Kc = 4.15 x 10-2 at 356°C for PCl5(g) ↔ PCl3(g) + Cl2(g). A closed 2.00 L vessel initially contians 0.100 mol PCl5. Calculate the total pressure in the vessel (in atm to 2 decimal places) at 356°C when equilibrium is achieved.

Homework Equations

PV=nRT
Kp= Kc(RT)^change in n
Kp= Pressure products/pressure reactants
Small x approximation

The Attempt at a Solution

The answer key says 4.09 for Ptotal, but I keep getting a wrong answer

 

[Borek]

Show how you arrive at the wrong answer then.

 

[Madelin Pierce]

Show how you arrive at the wrong answer then.

I use the equation Kp=Kc(RT)^change in n.
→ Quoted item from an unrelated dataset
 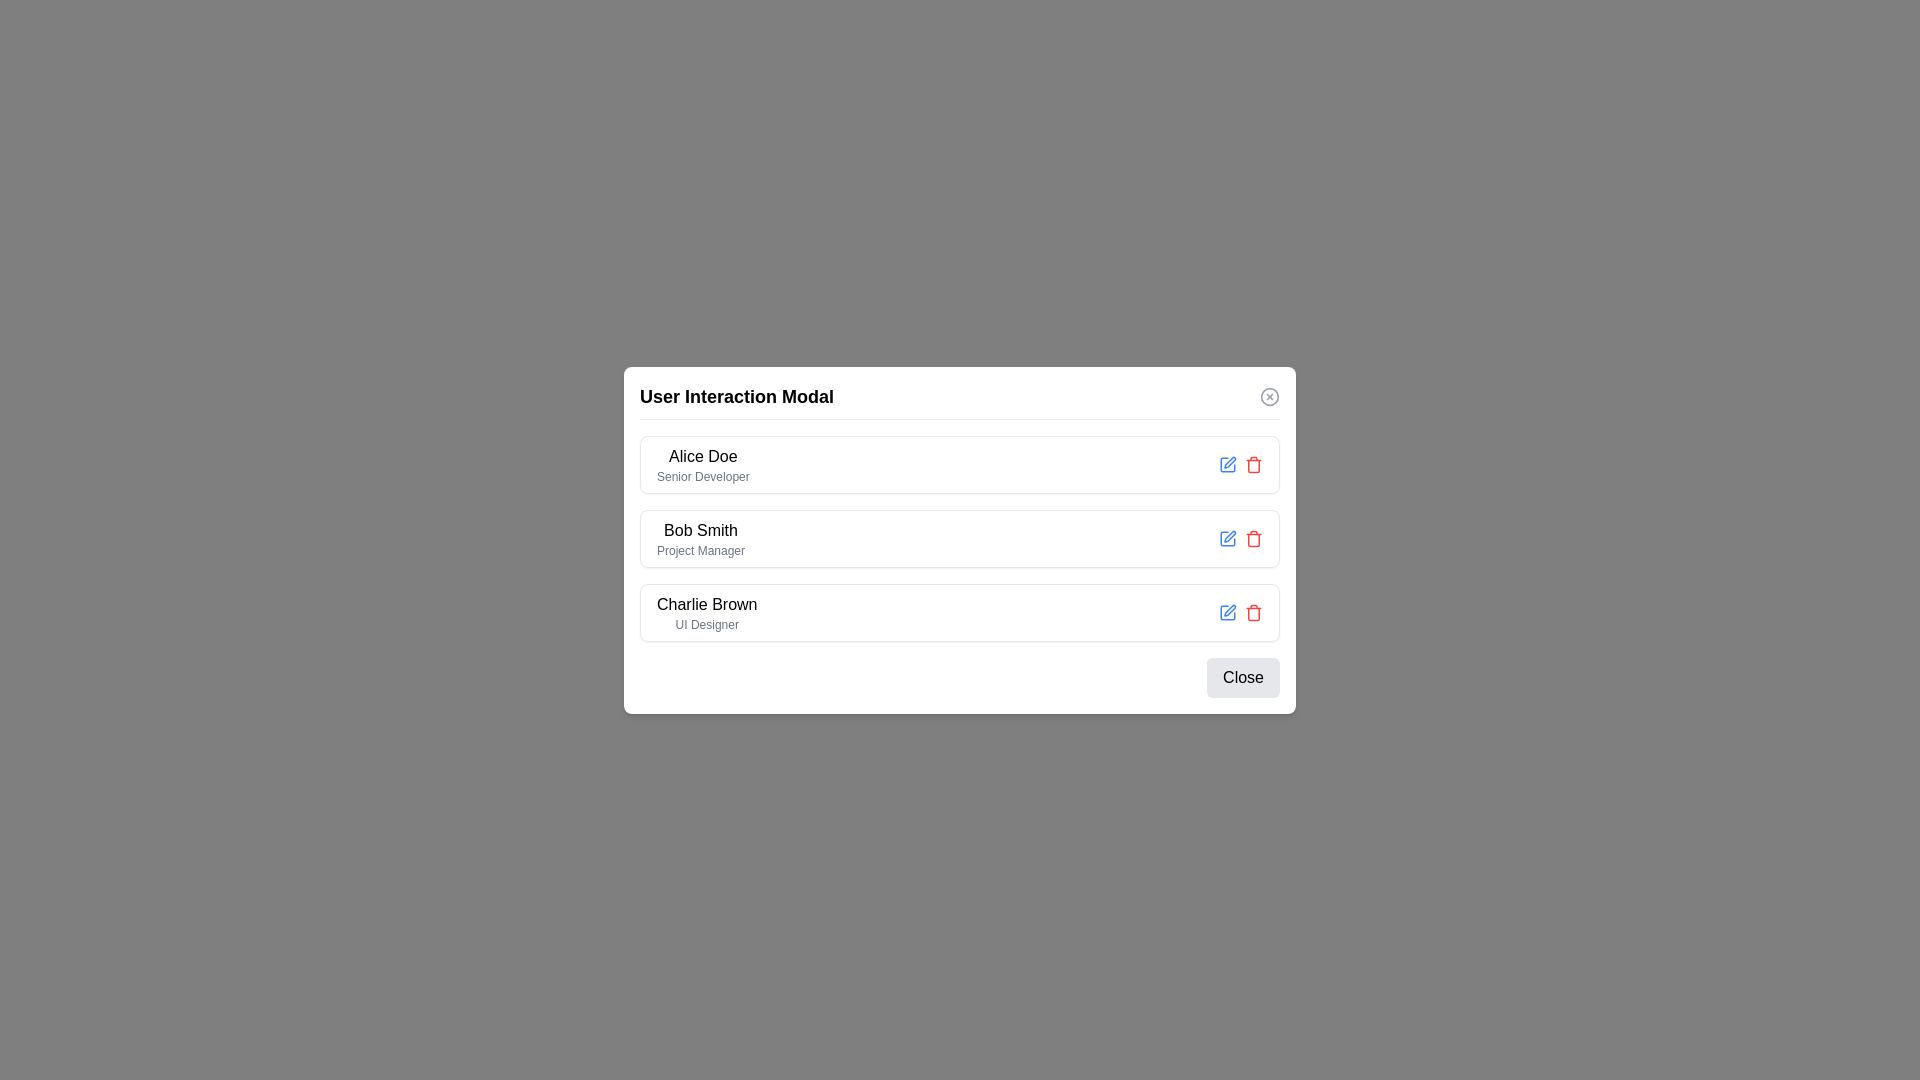 I want to click on the static text label displaying 'UI Designer', which is positioned beneath the name 'Charlie Brown' in the user card layout, so click(x=707, y=623).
I plug in Kp=(.0415)(.08206)(629.15)^1= 2.1425.
Then, I solve for PV=nRT for PCl5: P(2.00L)=(.100mol)(.08206)(629.15K), equaling 2.5814atm. I use Kp= Products/Reactants which is 2.1425=x^2/(2.5814-x) where the Xs are from an ice table. I was told by my instructor to use small x approximation for this problem, so I eliminated the x on the bottom, so 2.1425*2.5814= x^2. Times them and square root and I got 2.3517 for X. Plugged Ptotal=P(PCl5)+P(PCl3)+P(Cl2) which equaled 4.935 for total pressure. I don’t know how I’m not getting the answer right, I just don’t. The answer’s supposed to be 4.09 Ptotal.

 

[Borek]

You got 2.3517 for x - does it justify the small x approximation?